#### TASK INPUT:
- - - -

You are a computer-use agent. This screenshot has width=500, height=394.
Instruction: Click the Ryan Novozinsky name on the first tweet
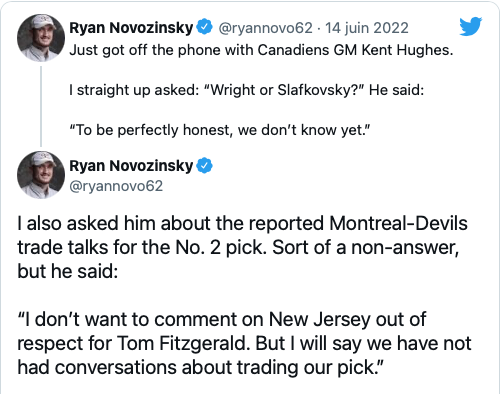(x=131, y=28)
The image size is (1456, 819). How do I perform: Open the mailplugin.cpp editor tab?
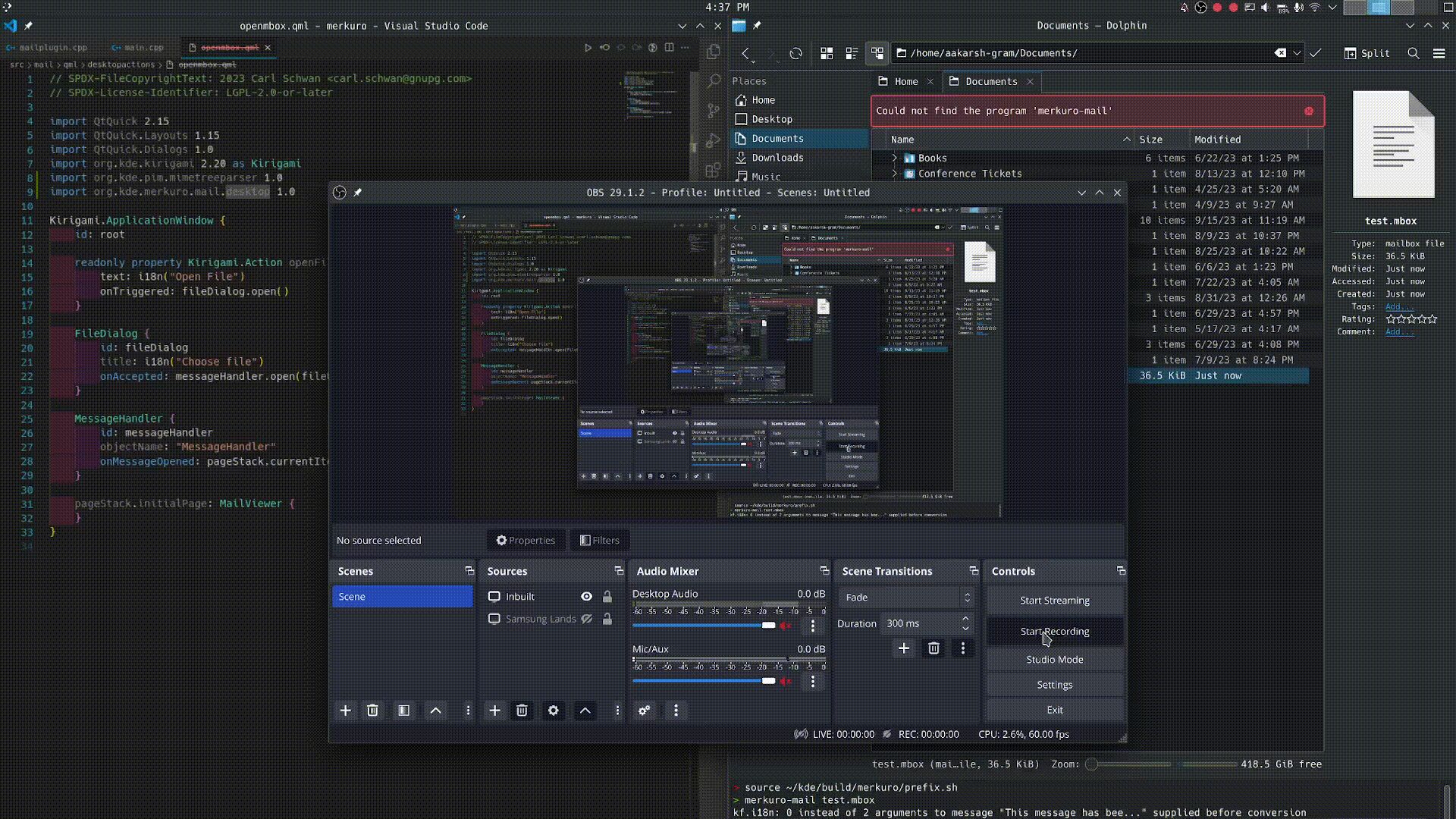(53, 47)
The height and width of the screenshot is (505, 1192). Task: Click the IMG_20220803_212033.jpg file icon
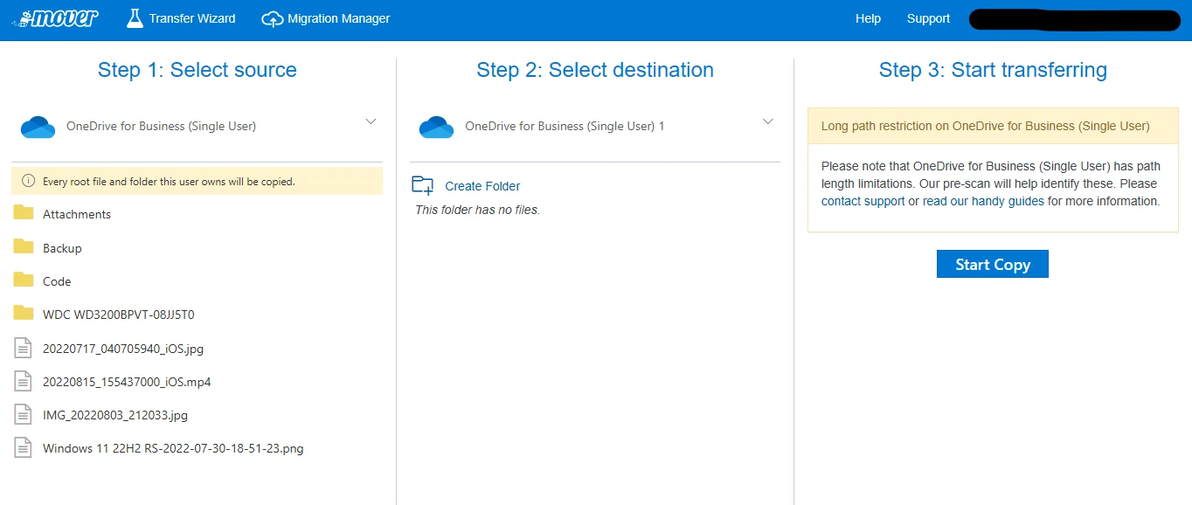click(23, 414)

- - - -

#### REQUIRED TASK:
Lay out the entries from the line containing "The image size" through the last entry as a Markdown table with the columns Row and Line, one numbered row per line, with blank lines and pictures left out.

#### EXERCISE ANSWER:
| Row | Line |
|---|---|
| 1 | The image size is (1456, 819). How do I perform: Open the mailplugin.cpp editor tab? |
| 2 | (53, 47) |
| 3 | The height and width of the screenshot is (505, 1192). Task: Click the IMG_20220803_212033.jpg file icon |
| 4 | click(23, 414) |